Türkiye ve Yunanistan arasındaki uzlaşmazlığın iki ülke arasında çıkabilecek bir savaş riskini taşımakta oluşu, bu ülkelere dış politika kararlarını belirlerken diğer ülkenin davranışlarını bütün yönleriyle dikkate alma zorunluluğunu yüklemektedir.

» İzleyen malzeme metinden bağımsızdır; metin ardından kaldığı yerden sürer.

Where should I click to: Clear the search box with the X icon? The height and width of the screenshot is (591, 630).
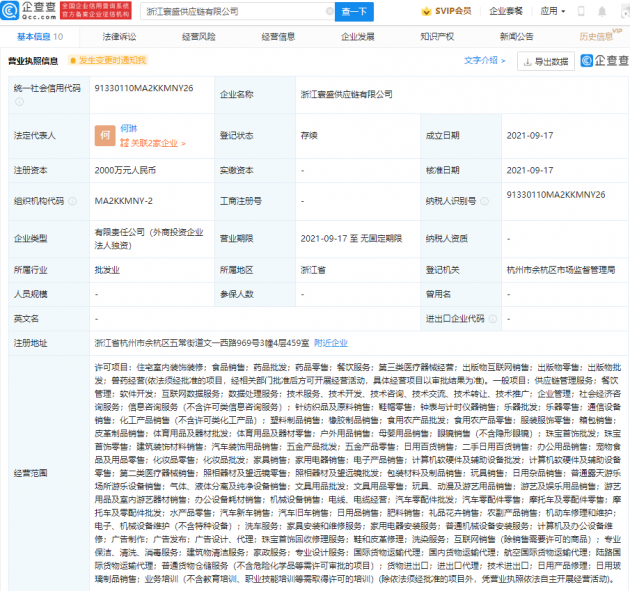click(319, 11)
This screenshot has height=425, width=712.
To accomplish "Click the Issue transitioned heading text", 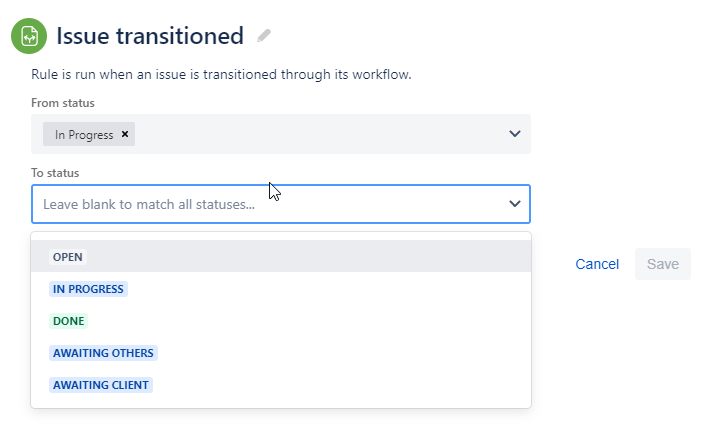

Türk – Yunan ilişkileri açısından algılamalar, ayrı bir önem taşımaktadır. Bu ülkelerin uzlaşmazlıkların niteliklerine bağlı olarak, birbirlerinin her davranışından kuşkulanması ve bunun sonuçta, sert tepkilere dönüşebilmesi, dış politika kararlarına yön verirken, stratejiler ve taktikler saptanırken, birbirlerinin davranışlarına ilişkin bilgileri doğru ve tam anlamıyla algılamalarını, gerçekçi davranmalarını gerektirmektedir. Tarafların aldıkları kararların uygulamada istenen sonucu verip vermeyeceği algılamaların tutarlılığına bağlıdır.
Türk – Yunan ilişkilerinin genel süreci içerisinde çözümsüzlüğün sürmesine neden olan asıl faktörlerden birisi olarak, bu konunun ağırlıklı olarak etkide bulunduğu söylenebilir. Kıbrıs sorunuyla başlayan ve diğer sorunlarla katmerleşen uzlaşmazlıklara her iki tarafın çıkarlarını da tatmin eden bir çözümün bulunamamasında tarafların gerçek görüşlerine ilişkin ciddi kuşkular taşımalarının etki ettiği söylenebilir. Çözümsüzlüğü derinleştiren bu durum, hem Türkiye hem de Yunanistan açısından, diğer tarafın görüşlerini yanlış veya eksik algılamasının bir sonucudur. Ayrıca bu çözümsüzlüğü artıran bir başka etken olarak taraflar arasındaki iletişim eksikliğinin olumsuz etkilerinden de söz edilebilir. Bir önceki bölümde sözünü ettiğimiz tarihsel öğelerin ilişkilere getirmiş olduğu olumsuz yapılaşma, özellikle dış politikaya ilişkin karar alma sürecinde karar alıcının konuya ilişkin imaj ve algılamasına şekil vermekte, bir başka deyişle, karar alıcının bu süreç içerisinde rasyonel davranabilme yetisini engellemektedir.
Bu bağlamda, Türkiye ve Yunanistan arasındaki uyuşmazlık noktalarına ilişkin olarak süren iletişimsizlik ve çözümsüzlük, diğer bir dizi etkenle birlikte, tarafların birbirlerinin dış politika davranışlarını değerlendirirken etkisinde kaldıkları olumsuz imaj ve algılamalarından kurtulmalarına bağlıdır. Elbette, bunun başarı şansı, büyük ölçüde bu uygulamaların ulusal kamuoylarına benimsetilmesine bağlıdır.
Türk – Yunan ilişkilerinde karşılıklı algılamaların dış politika kararlarına yansıma şekli özellikle, birbirleriyle ilintili iki açıdan incelenebilir; bunlardan birincisi, tarafların birbirlerinin gerçek niyetlerine ilişkin algılamaları, diğeri ise, tarafların ulusal kişiliklerine ilişkin algılamalarıdır.